National Food Safety Starts on the Farm

by 5m Editor
25 February 2008, at 2:04pm

TENNESSEE - It's right to be disturbed by any suggestion that our food supply could be compromised, says Ken Givens, Commissioner of the Tennessee Department of Agriculture. However, such incidents, should not be blown out of proportion as the livestock industry and food manufacturing sectors are otherwise healthy and safe

In an article for the, Givens champions Tennessee's livestock producers, saying that they are most proficient and conscientious in the US. The state is top-ranked in the Southeast in the number of producers who have voluntarily registered for the National Animal Identification System, a new tool to trace livestock in the event of a disease outbreak.

However, he says that food safety is a vast partnership among consumers, the industry, and federal, state and local agencies.

"While USDA has primary responsibility for meat-processing inspections, in Tennessee our department licenses and inspects nearly 9,000 retail food stores, 800 food manufacturers, 475 food warehouses, 25 dairy processing plants and 570 dairy farms to ensure sanitation and proper food handling at every level," he adds.

Reminded Assurance

While the recent beef recall serves as a reminder for everyone - consumers, processors and producers alike - to be vigilant in all areas of food safety, the pubic must retain confidence in the food supply and the systems that help keep it safe, says Mr Givens.

He says that Food safety is everyone's responsibility, and it starts on the farm.

"In Tennessee, through the Ag Enhancement Program established by Gov. Phil Bredesen and supported by the General Assembly, we are helping livestock producers improve animal health through best-management practices. We're expanding animal diagnostic services statewide to better detect and identify animal diseases that can affect human health and food safety," he explains.

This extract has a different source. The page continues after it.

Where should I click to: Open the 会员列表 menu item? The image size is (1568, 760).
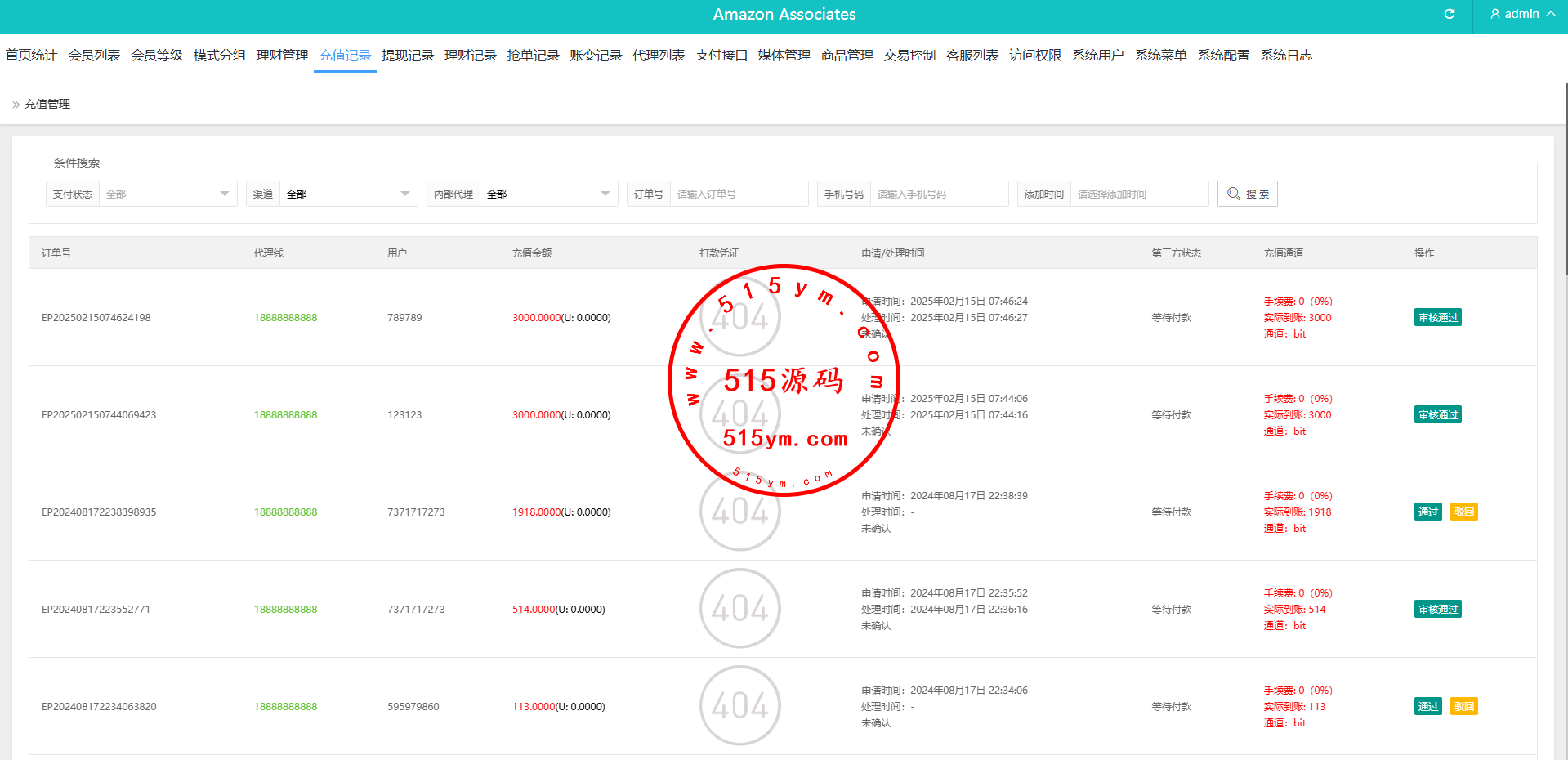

And government agencies have a responsibility to continually update practices to meet changing technology and increasing demand for food products of all types, too. Consumers also have a vital responsibility, with regard to proper food storage, preparation and handling techniques used in the home - they are essential food safety practices.

The recall on beef product has toughened Tennessee's stance on food safety. Its agencies have been working with school systems across the state since January to ensure that any product affected by the incident was promptly identified and removed from food service.

School food administrators were quick to respond and there have been no illnesses associated with this recall. The US Department of Agriculture described this action as precautionary.

The state Agriculture Department distributes millions of pounds of USDA surplus commodities valued at more than $21 million annually to Tennessee's school lunch program and to charitable institutions. We continue to believe in the safety of and are committed to distributing only quality, wholesome products.